As grandes questões elencadas em 2017 continuam em nosso entender totalmente atuais. Elas foram assim sumariadas aquando do debate com todos os partidos parlamentares havido em 15 de março e acima referido: Poderão as competências de gestão e fiscalização relativas ao património arqueológico, licenciamento e gestão do património arquitetónico classificado ou em vias de classificação, bem como de alguns museus, ser integrados em grandes organismos sem especialização técnica e científica? Como garantir a independência técnica em organismos iminentemente políticos, sobretudo numa altura em que se pondera a eleição do presidente das CCDR por um colégio de autarcas? Como compatibilizar no mesmo organismo, por um lado, as competências de promoção, execução e apreciação de projetos e, por outro, o licenciamento e fiscalização, dois planos de atuação que, de facto, carecem de absoluta separação e independência a bem da transparência dos procedimentos e da salvaguarda do interesse público? Com é possível que Portugal se transforme no único país da Europa a perder instituições especializadas na área do Património Cultural, mesmo que só em termos regionais? Como se garante, com as presentes propostas de descentralização, a implementação de uma política nacional concertada com o objetivo de proteger e valorizar o Património Nacional tal como surge definido na Lei de Bases do Património Cultural ou na própria Constituição?

Na situação atual, dando por adquirida a reforma em curso, as questões de 2017 podem e devem ser melhor concretizadas, agora sob a forma de requisitos considerados indispensáveis à sua mínima salvaguarda. Assim:

Ao nível das CCDR, impõe-se: 1) a constituição de departamentos próprios para o património cultural e as artes vivas; neste âmbito, criação de pelo menos uma direção de serviços do património cultural e de divisões correspondentes aos seus três domínios principais: arquitectura, arqueologia e museus; 2) o preenchimento dos lugares de chefia por especialistas nas respetivas áreas e reforço dos quadros técnicos, garantindo em absoluto a sua liberdade de informação e despacho; 3) a reformulação dos respetivos conselhos regionais, de modo a criar neles secções constituídas com maioria de membros independentes e tecnicamente habilitados em cada uma das áreas do património cultural, membros indicados pelas universidades, centros de investigação e movimento associativo.

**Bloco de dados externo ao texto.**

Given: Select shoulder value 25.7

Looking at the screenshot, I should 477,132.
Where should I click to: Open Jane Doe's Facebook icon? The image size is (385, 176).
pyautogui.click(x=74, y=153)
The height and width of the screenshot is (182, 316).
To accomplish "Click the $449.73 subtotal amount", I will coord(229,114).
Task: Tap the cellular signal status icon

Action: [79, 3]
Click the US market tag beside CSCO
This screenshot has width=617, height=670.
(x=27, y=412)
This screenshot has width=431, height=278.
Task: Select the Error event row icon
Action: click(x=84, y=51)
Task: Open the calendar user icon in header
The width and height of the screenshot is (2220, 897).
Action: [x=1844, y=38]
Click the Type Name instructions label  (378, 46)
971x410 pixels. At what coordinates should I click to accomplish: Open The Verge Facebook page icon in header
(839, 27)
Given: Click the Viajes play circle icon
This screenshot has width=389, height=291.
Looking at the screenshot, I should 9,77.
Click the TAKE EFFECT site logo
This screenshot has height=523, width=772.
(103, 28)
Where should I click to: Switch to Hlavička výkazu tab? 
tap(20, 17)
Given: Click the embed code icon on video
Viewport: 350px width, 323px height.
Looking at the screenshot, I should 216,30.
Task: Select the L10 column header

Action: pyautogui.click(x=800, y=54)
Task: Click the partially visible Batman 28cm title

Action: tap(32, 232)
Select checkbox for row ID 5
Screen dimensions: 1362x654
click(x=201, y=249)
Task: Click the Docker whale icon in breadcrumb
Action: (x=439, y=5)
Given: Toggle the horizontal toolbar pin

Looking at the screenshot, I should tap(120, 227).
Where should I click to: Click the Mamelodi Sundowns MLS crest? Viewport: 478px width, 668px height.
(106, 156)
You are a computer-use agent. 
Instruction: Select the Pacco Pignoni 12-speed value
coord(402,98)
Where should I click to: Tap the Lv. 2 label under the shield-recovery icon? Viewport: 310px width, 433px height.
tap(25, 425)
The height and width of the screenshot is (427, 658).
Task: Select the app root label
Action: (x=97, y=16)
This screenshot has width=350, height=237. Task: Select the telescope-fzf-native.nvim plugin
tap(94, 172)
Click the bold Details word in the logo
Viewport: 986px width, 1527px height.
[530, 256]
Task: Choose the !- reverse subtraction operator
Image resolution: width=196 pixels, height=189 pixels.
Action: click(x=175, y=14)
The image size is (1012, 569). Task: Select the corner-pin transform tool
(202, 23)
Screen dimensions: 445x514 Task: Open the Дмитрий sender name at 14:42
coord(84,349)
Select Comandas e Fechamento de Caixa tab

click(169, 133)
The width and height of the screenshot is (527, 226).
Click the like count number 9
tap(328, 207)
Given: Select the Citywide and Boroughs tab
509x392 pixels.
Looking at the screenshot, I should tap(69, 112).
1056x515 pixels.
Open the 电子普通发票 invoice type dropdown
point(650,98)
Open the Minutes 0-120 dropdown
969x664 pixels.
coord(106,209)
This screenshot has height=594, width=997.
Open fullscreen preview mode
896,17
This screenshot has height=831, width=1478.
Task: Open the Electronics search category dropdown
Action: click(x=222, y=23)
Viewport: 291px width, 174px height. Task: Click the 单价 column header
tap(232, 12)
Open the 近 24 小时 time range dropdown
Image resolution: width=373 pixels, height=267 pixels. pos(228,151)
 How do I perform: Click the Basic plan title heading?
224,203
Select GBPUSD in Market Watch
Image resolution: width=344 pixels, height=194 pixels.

Ao nível da DGPC: 1) o abandono da maior parte das atribuições formais supostamente herdadas das extintas DRCs, para que a presente reforma não se traduza em muito maior centralização administrativa, fatalmente inoperacional e por isso contraproducente; 2) a criação de equipas móveis nos domínios disciplinares acima indicados; 3) o reforço da relação com as comunidades (cientificas e associativas) de cada sector, reformulando nomeadamente a composição das secções relevantes do Conselho Nacional de Cultura (ou transferindo deste competências para um conselho consultivo da própria DGPC).

Afigura-se-nos ainda crucial que a reforma em curso seja acompanhada por um reforço dos mecanismos que assegurem  maior transparência. Neste sentido, todas as decisões das CCDRs referentes a bens patrimoniais devem poder ser escrutináveis com total acesso aos processos administrativos. Devem também ser suscetíveis de recurso para a DGPC (e desta para o Governo) por parte de quaisquer partes legitimamente interessadas e nomeadamente pelo movimento associativo, nos termos da Lei do Património Cultural e da Lei de Ação Popular.

 

A Direção da Associação dos Arqueólogos Portugueses, em 10 de Janeiro de 2023.